Etymologically, taxonomy is a classification system. Describing something as “green” designates a classification system for economic activities that are globally sustainable. It’s therefore useful in financial dealings to indicate whether or not investments are “sustainable”. The main idea is to create a common language (or vocabulary) based on a series of identical criteria that investors can use everywhere. That should allow “greenwashing” activities to be countered, and that should also allow investors to re-target their application of funds toward companies and technologies that are sustainable in the sense of being environmentally friendly. Which should, ultimately, contribute to the goal of the EU being carbon neutral by 2050.
What are the criteria for a “sustainable activity”?

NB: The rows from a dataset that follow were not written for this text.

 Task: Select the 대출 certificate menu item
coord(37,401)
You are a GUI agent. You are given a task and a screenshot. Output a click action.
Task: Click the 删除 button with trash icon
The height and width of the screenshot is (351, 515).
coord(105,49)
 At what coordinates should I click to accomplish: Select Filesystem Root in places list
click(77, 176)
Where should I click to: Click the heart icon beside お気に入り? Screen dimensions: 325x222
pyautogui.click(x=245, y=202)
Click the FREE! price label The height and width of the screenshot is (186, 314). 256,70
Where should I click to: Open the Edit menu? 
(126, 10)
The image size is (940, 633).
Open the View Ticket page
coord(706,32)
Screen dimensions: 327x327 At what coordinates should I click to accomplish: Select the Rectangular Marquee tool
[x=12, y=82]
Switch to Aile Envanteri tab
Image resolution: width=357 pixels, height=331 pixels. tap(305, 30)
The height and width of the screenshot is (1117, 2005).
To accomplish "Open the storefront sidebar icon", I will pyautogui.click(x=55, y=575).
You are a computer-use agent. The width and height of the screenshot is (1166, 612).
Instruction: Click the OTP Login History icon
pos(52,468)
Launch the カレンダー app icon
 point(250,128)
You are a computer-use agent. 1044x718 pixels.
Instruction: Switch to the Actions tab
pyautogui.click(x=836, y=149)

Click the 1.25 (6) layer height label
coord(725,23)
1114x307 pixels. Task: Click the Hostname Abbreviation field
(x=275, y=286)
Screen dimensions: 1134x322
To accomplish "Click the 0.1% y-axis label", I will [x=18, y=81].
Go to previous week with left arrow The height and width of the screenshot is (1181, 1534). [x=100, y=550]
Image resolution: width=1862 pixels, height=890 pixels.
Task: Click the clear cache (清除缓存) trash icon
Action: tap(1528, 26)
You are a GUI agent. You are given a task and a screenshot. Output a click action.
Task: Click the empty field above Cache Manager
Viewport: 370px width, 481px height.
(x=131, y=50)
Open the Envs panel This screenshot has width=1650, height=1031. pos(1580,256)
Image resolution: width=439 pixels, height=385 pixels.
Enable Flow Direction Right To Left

The “criteria for determining whether an economic activity qualifies as environmentally sustainable” are set out in EU Regulation 2020/852 of 18 June 2020*. Accordingly, to be considered as “environmentally sustainable”, an economic activity must contribute substantially to one or more of the environmental objectives set out in Article 9 (see box) and not cause any significant detriment to any of these objectives. The activity must also be exercised while respecting the minimum guarantees set out in Article 18 (guiding principles of the OECD and the United Nations, the ILO conventions, Human Rights etc.). And it must comply with the technical review criteria established by the Commission (cf. “Substantial contribution to each of the environmental objectives”, Art. 10 to 15).
* Learn more at: EUR-Lex – 32020R0852 – FR – EUR-Lex (europa.eu)
Note that the definition given of circular economy (cf. Art 2) is probably one of the best available. Well worth looking at.